_TASK STATEMENT_:
When you reach the line that holds "Image resolution: width=575", start copying exactly and keep going through the final line of the data, leaving out pictures.

_RECORDS SUPPLIED_:
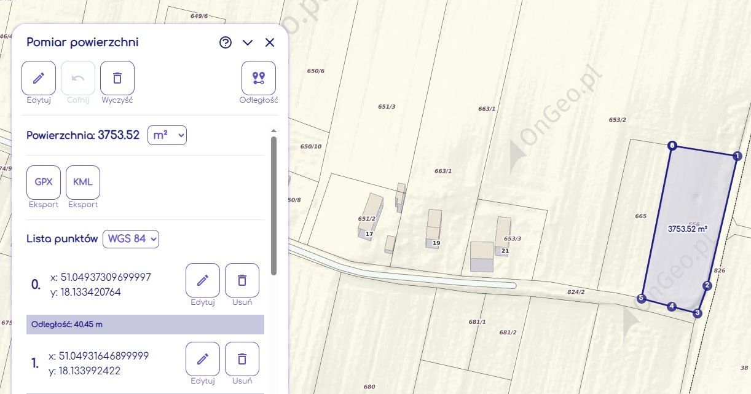
Task: Close the Pomiar powierzchni panel
Action: click(x=270, y=42)
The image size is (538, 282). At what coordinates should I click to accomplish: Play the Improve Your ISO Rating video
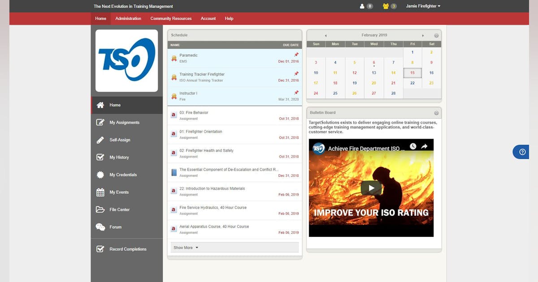pyautogui.click(x=371, y=188)
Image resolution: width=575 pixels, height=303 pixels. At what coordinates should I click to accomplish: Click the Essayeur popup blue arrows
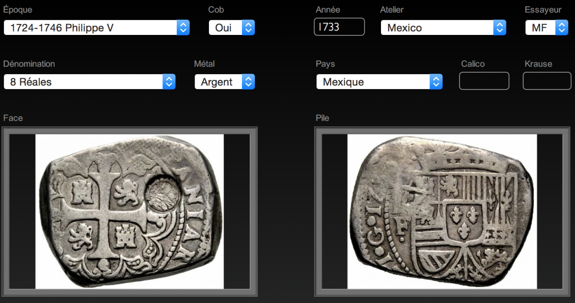click(x=562, y=27)
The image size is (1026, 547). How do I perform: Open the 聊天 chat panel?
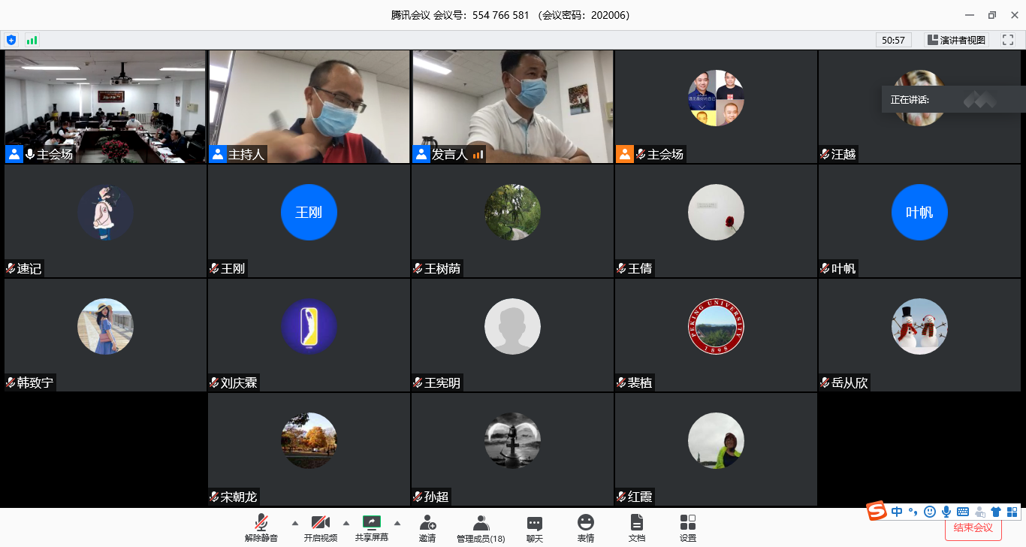point(535,527)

_WRITTEN REPLY_:
Image resolution: width=575 pixels, height=303 pixels. At what coordinates should I click to accomplish: Click the Essayeur popup blue arrows
click(x=562, y=27)
The image size is (1026, 547). How do I perform: Open the 聊天 chat panel?
point(535,527)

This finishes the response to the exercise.